Interview à Daniel Lampart, économiste en chef de l'USS

« Le problème des bas salaires touche aussi des personnes qualifiées »

En Suisse, beaucoup de personnes au bénéfice d’une formation professionnelle gagnent moins de 4000 fr. par mois. Pour Daniel Lampart, économiste en chef de l’USS, cette situation est scandaleuse.

contact.sev : L'initiative exige un salaire minimum de 4000 fr. par mois pour un travail à plein temps. Pourquoi précisément ce montant ?

Daniel Lampart : Avant le lancement de l’initiative, nous avons mené une discussion intensive à ce sujet. Il s’agissait d’une part d’évaluer le revenu qui permet de vivre dignement et, d’autre part, de tenir compte de la faisabilité de l’initiative. Nous sommes tombés d’accord sur un salaire de 22 fr./heure. Soit un salaire de 4 000 fr. environ sur 12 mois, pour une durée de travail hebdomadaire de 42 heures.

En comparaison internationale, cela paraît beaucoup. En Allemagne, il est question d’un salaire minimum de 8.50 euros/heure, soit environ 10 fr.

En Suisse, le niveau des salaires est élevé, il faut donc aussi un salaire minimum élevé pour préserver les salaires. Faute de quoi il serait inefficace. Par rapport au salaire moyen, la situation paraît déjà très différente. Avec 22 fr./heure, nous nous situons derrière la France et dépassons de justesse les Pays-Bas. Par ailleurs, si l’on considère le pourcentage des salariés qui en profiteraient, on arrive à 9 %. En Allemagne, le salaire horaire minimum de 8.50 euros concernerait 15 à 20 % de personnes et aux Etats-Unis, on parle de 10.10 dollars pour presque 15 % de salariés. Chez nous, le problème des bas salaires est un peu moins important que dans d’autres pays.

Le salaire minimum serait appliqué dans toute la Suisse, or le coût de la vie varie fortement selon les régions. Ne faudrait-il pas différencier ?

Nous y avons réfléchi, mais nous sommes arrivés à la conclusion qu’il vaut mieux renoncer à une différenciation. Premièrement, plus de la moitié des dépenses de ménage sont identiques dans toute la Suisse, notamment les commissions, l’essence ou les billets de train. Deuxièmement, il est difficile de délimiter les régions. La Haute-Engadine et le val Bregaglia, par exemple, se juxtaposent, mais le niveau des prix est très différent. De plus, les prestations fédérales, comme la rente AVS, sont équivalentes dans tout le pays.

Les adversaires à l’initiative affirment que les employeurs concernés risquent de réduire l’embauche si les salaires augmentent. L’initiative constitue-t-elle une menace pour l’emploi ?

Données fournies

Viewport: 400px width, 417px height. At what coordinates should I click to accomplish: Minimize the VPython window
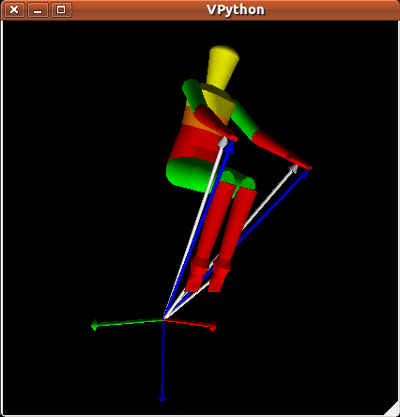click(x=37, y=10)
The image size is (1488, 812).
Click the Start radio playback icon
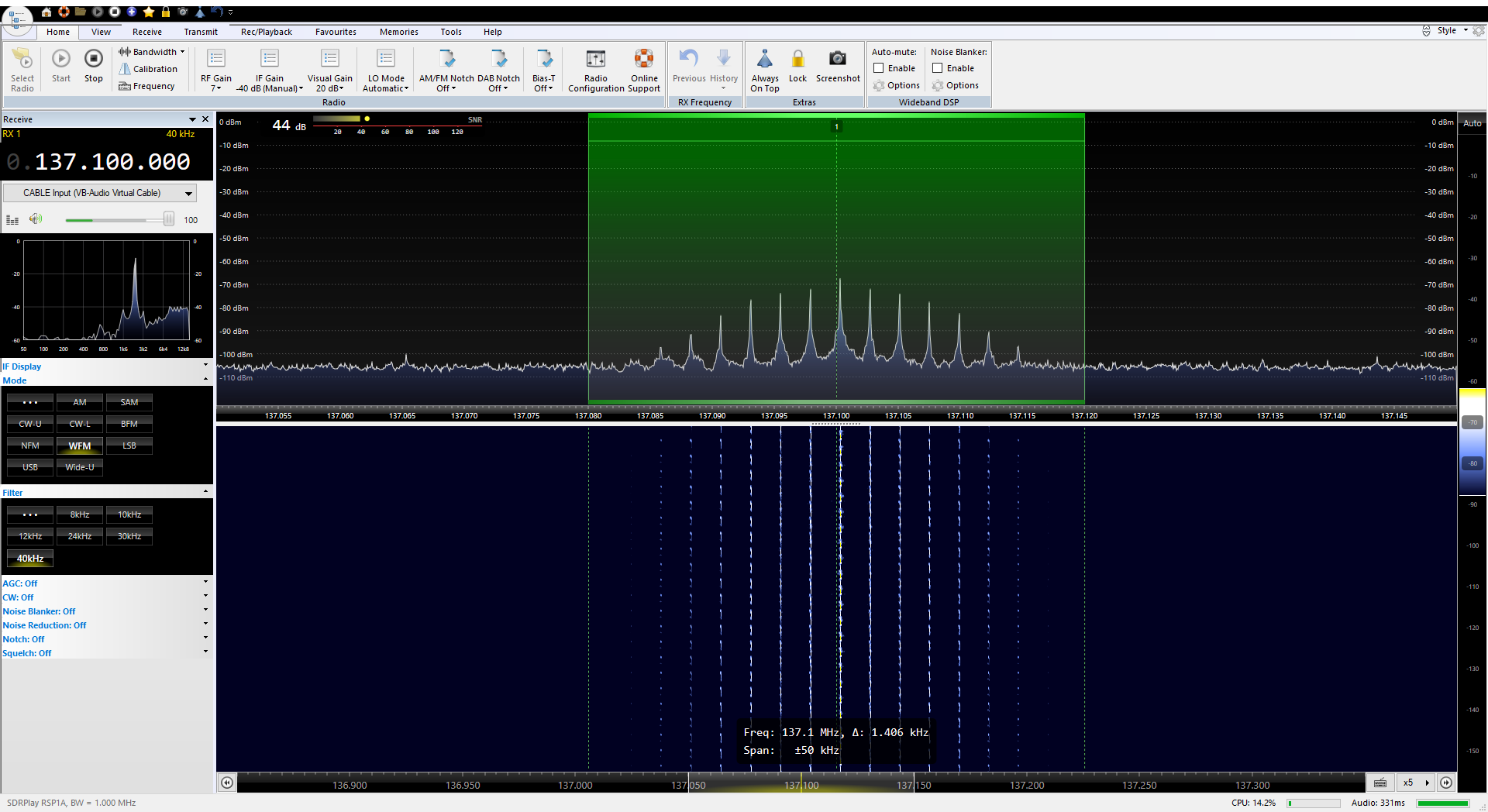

Travail demandé
[1] Veuillez rendre en anglais cette phrase de l'entretien sur le salaire minimum : « En Suisse, le niveau des salaires est élevé, il faut donc aussi un salaire minimum élevé pour préserver les salaires. »
[2] Dressez la liste de tous les pays nommés dans l'entretien sur le salaire minimum, Suisse comprise.

Réponses fournies
[1] In Switzerland, wage levels are high, so a high minimum wage is also needed to protect wages.

[2] Suisse, Allemagne, France, Pays-Bas, Etats-Unis